Pesquisadores sem bom senso existem, isso não é novidade. Mas concluir que áreas protegidas fazem mal a preservação é passar da conta.

2 de agosto de 2011 · 13 anos atrás
  • Marc Dourojeanni

    Consultor e professor emérito da Universidade Nacional Agrária de Lima, Peru. Foi chefe da Divisão Ambiental do Banco Interam...

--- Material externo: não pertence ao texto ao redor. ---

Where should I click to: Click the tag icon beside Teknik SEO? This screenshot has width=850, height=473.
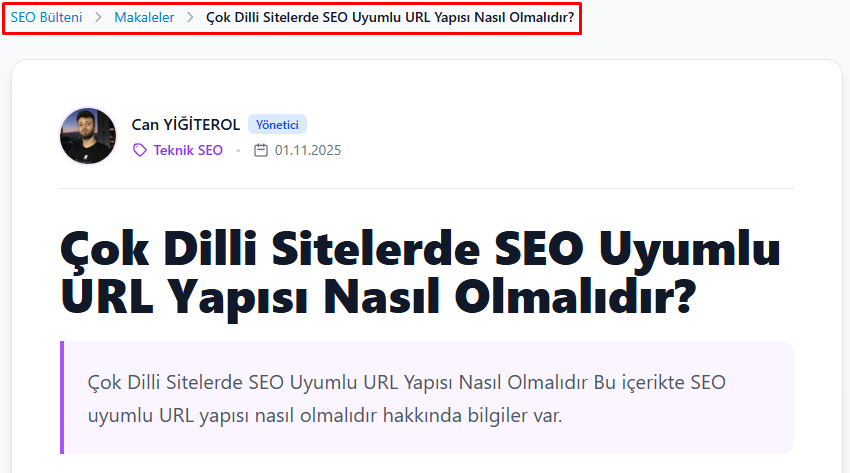(x=140, y=150)
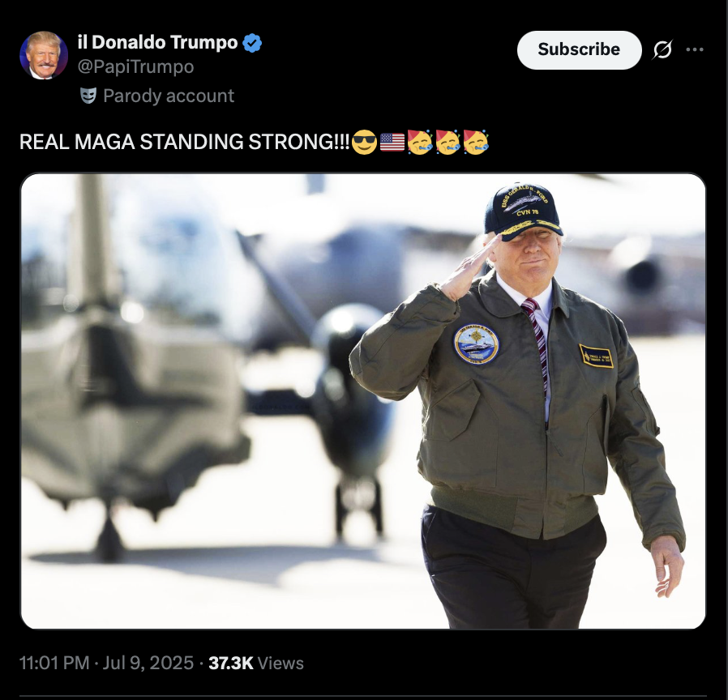
Task: Subscribe to this account
Action: 579,49
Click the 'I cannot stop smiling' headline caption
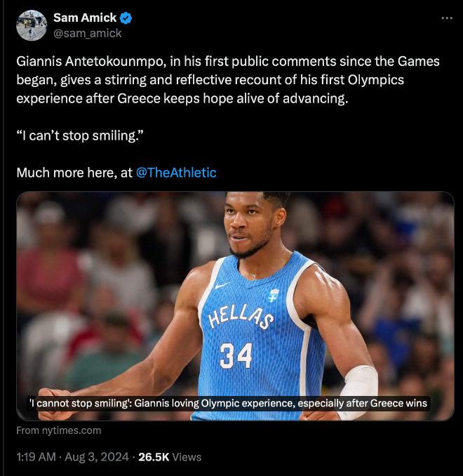 tap(228, 404)
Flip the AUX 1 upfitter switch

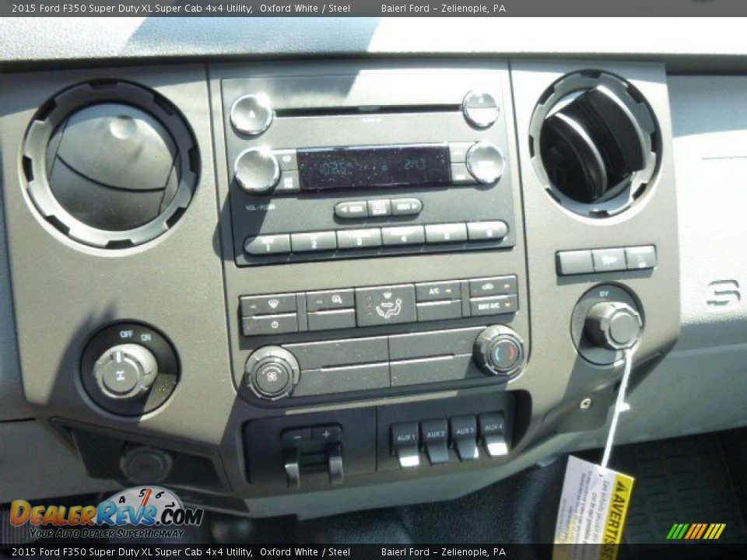(405, 442)
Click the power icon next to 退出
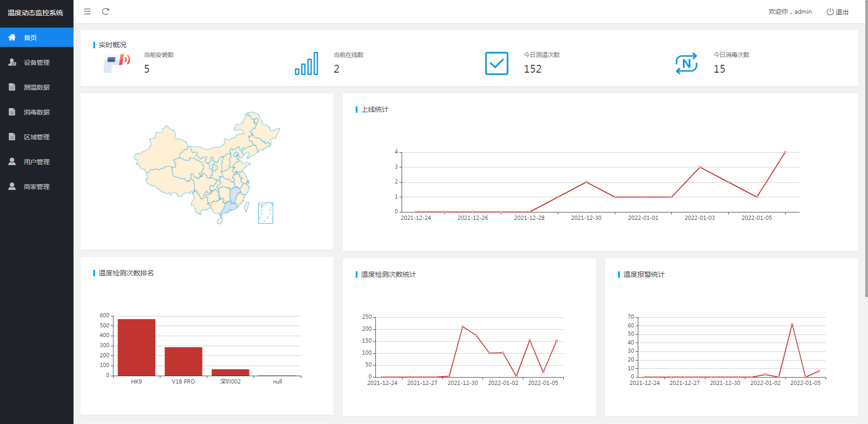868x424 pixels. (x=830, y=12)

Que os cientistas malucos existem não é novidade. Eles não são apenas ciência ficção. Estão por toda a parte e nem sempre as suas descobertas são importantes ou úteis. Muitas vezes fazem muito dano à humanidade e às causas nobres. Sem falar dos que se deleitam inventando máquinas letais. Já teve, ainda, quem “descobrisse” que conservar a vegetação das bacias hidrográficas não ajuda a dispor de água, nem de água boa e; também, que a espécie humana é benfeitora da natureza. Agora, uns dias atrás, dois cientistas soltaram a bombástica notícia de que as áreas protegidas não servem para conservar a diversidade biológica e que é necessário instrumentos diferentes.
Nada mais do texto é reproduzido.